There's time each day to watch the birds devour suet while I sip coffee. But I am not yet ready to release my adventure travel. That said, I am both ratcheting back on some of the harder stuff and rethinking my approach. That's healthy- and it's also respectful of my body. It's a nod to aging, aging well, but also living well on my terms.
Working out is part of aging well. What changes is how we work out, and how to continue to make exercising both a joy and a celebration of being alive. I miss running and hiking and kayaking and riding. This is the price I pay in order to do those things again. Is down time in recovery wasted? Not on your life.
All these surgeries are responsible care. The down time is essential, and a perfect time for writing and reflection. Nothing wasted.
In order to make later in life easier, we need to plan for our passage. Take care of wills and living wills, power of attorney paperwork, and contingency plans if and when we are no longer compos mentis. These are gifts both to ourselves and to those who love us. Acknowledging that we will die allows us, like the Bhutanese, to truly celebrate right now.
They are also responsible acknowledgements that no matter how badly we might wish for a forever card, we aren't granted one.

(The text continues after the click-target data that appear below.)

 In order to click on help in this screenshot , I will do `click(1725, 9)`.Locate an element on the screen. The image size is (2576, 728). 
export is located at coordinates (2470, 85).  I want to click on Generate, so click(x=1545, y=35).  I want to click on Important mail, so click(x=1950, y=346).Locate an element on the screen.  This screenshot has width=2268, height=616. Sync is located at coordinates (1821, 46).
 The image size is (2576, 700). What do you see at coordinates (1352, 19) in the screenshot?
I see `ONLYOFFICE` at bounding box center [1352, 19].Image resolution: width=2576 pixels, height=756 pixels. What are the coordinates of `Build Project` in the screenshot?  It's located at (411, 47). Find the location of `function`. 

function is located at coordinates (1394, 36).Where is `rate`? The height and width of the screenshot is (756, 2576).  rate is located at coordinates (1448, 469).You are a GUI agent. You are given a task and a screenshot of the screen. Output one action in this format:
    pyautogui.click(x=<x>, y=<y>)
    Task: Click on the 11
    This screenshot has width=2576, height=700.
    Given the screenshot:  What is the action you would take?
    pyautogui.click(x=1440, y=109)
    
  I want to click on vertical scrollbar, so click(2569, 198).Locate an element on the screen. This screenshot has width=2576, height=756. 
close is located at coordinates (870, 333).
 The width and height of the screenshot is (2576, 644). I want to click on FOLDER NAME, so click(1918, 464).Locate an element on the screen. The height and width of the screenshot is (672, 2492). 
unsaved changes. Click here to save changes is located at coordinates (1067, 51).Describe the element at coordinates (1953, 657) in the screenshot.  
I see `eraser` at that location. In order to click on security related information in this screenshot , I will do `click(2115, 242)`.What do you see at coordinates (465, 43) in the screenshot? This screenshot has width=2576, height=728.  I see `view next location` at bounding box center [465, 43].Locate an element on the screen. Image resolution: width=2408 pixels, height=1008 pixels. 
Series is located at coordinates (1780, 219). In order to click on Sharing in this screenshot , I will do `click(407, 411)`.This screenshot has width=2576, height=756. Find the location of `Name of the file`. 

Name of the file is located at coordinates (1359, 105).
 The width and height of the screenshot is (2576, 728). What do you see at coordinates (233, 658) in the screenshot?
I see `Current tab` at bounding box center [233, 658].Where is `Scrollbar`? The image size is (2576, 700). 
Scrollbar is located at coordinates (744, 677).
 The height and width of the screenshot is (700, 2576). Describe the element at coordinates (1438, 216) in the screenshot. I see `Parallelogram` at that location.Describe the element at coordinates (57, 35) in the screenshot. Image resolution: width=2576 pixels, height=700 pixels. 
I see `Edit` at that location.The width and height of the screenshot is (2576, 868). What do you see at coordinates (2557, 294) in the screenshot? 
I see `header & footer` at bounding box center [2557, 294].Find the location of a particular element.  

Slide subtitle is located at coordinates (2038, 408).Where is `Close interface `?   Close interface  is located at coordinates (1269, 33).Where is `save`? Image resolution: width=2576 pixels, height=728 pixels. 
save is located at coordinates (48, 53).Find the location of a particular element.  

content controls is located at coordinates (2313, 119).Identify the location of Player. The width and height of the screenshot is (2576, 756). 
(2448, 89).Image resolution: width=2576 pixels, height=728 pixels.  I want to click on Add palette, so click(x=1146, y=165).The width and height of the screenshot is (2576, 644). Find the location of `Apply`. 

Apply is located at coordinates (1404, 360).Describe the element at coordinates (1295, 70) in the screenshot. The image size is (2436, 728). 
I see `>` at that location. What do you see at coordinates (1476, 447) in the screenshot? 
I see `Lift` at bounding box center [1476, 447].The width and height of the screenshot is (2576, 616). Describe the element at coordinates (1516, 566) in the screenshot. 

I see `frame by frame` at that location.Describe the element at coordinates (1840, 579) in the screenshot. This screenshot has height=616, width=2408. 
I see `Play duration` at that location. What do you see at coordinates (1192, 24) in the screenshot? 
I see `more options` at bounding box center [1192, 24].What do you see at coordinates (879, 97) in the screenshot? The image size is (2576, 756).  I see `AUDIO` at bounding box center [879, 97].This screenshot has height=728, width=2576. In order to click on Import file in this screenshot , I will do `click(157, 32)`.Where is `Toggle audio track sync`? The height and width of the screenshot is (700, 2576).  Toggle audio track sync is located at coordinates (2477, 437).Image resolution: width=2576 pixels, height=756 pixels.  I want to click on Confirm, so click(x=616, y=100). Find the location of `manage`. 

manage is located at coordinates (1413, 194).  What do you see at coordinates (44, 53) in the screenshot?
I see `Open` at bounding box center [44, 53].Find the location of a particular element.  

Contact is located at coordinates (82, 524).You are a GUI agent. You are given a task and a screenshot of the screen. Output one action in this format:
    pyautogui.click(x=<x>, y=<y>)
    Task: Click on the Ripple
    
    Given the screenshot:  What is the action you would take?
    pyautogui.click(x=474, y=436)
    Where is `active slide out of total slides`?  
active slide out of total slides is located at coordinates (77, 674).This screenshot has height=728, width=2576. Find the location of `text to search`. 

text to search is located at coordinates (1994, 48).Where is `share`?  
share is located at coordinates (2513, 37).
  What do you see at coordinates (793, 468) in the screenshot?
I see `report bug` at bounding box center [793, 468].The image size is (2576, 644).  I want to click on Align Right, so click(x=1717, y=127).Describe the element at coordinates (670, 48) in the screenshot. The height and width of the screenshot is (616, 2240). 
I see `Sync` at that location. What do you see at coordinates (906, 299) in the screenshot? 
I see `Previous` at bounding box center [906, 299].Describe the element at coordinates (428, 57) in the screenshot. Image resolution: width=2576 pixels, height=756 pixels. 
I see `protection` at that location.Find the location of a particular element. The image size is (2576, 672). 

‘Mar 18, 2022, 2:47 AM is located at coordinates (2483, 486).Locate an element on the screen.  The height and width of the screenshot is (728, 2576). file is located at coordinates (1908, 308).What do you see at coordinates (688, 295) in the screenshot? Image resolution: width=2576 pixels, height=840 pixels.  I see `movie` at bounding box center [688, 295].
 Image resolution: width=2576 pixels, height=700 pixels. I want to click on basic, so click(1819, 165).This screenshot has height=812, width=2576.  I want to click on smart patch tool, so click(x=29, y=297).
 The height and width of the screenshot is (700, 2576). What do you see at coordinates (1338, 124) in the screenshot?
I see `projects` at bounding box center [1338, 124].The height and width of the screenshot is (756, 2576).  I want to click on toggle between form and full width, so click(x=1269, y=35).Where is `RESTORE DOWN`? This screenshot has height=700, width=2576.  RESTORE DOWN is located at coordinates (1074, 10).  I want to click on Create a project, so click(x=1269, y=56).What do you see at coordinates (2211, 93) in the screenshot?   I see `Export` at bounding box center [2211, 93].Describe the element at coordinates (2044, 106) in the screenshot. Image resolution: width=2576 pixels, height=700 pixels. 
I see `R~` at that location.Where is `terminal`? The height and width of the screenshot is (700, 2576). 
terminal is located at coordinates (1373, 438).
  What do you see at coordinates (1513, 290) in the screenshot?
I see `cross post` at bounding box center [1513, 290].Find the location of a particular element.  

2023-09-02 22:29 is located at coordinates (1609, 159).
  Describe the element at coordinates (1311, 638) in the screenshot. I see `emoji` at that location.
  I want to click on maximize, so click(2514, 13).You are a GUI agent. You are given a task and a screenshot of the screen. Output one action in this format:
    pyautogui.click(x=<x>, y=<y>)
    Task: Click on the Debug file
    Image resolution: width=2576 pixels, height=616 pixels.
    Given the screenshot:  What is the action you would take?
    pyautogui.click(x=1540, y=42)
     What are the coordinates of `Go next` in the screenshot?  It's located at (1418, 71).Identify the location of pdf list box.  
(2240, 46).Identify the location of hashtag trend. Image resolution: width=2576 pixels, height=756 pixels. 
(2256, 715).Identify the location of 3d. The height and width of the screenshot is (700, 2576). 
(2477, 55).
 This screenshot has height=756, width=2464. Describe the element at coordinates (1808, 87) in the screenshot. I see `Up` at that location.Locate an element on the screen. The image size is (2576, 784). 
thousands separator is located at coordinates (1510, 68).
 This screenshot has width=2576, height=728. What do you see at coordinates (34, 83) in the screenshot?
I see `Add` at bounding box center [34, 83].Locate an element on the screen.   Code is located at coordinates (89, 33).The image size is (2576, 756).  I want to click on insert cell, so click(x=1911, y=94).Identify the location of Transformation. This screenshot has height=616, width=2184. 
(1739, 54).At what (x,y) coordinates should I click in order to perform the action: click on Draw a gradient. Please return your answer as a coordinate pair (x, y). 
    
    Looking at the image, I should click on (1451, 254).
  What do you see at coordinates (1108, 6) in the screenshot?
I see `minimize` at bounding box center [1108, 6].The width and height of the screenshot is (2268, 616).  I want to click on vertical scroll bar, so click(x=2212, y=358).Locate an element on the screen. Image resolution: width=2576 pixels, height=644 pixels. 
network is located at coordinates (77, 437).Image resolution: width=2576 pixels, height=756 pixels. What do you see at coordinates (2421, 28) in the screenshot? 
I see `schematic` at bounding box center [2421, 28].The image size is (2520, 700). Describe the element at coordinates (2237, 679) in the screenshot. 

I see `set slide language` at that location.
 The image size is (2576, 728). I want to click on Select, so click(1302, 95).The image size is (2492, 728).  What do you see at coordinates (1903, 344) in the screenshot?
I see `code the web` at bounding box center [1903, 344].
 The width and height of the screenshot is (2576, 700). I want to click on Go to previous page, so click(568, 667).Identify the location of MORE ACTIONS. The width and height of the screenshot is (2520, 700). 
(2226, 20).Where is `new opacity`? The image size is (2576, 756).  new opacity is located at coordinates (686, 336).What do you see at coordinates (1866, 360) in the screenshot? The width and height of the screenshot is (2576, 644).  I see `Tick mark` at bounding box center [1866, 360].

We squander the time we are given when we decide that moments are wasted. All moments are sacred, even if some are painful. However, in a nod to both Gandalf and Cal Newport, Newport references Thoreau's Walden Pond in this passage from Digital Minimalism:
He asks us to treat the minutes of our life as a concrete and valuable substance we posses--and to always reckon with how much of this life we trade for the various activities we allow to claim our time.
It was useful for me to see how I was trading my time for digital dopamine. While there was some short-term benefit, such things as social media can't outweigh being out in life.
I was standing on the outer edge of Boiler Bay today, just north of the whale- watching town of Depoe Bay, as the first day of King Tides came slamming into the rocks. I reveled in having a bit of mobility, having been released from my scooter and graduated to the boot. Two more big surgeries await before I can train in full. I'm already itching to get back to hiking, but not until mid-summer.
When I do get released, I will look forward to taking late-summer Hump Days to Florence. There I can hike barefoot on the dunes to rebuild my foot strength and mobility. I get to start riding again. Lots of doors open. A few will need to close.
At the end of two great epics, both Lord of the Rings and Excalibur, the heroes are born off into a sunset much like the above, accompanied by friends and angels. I know nothing of how you and I will go, but go we must. Whether we are accompanied by friends and angels is over my pay grade.
You may choose to head out while ticking off long-desired dreams like Morgan Freeman and Jack Nicholson in Bucket List. You could move to Kenya and teach orphans their maths and science like a friend's friend did. They are your moments.
Let's make our moments count by preparing for the inevitable. It's remarkable how much better you feel about living when you face the details about dying.
Too many of us are terrified of "wasting moments." There is no such thing. Every moment you are alive is a gift, just as death is. While I might want to cram a bit more excitement into mine than most, that makes the quiet, reflective time even more precious.
When we take death seriously, we can take life lightly. And that is a wonderful way to live every single moment we are given.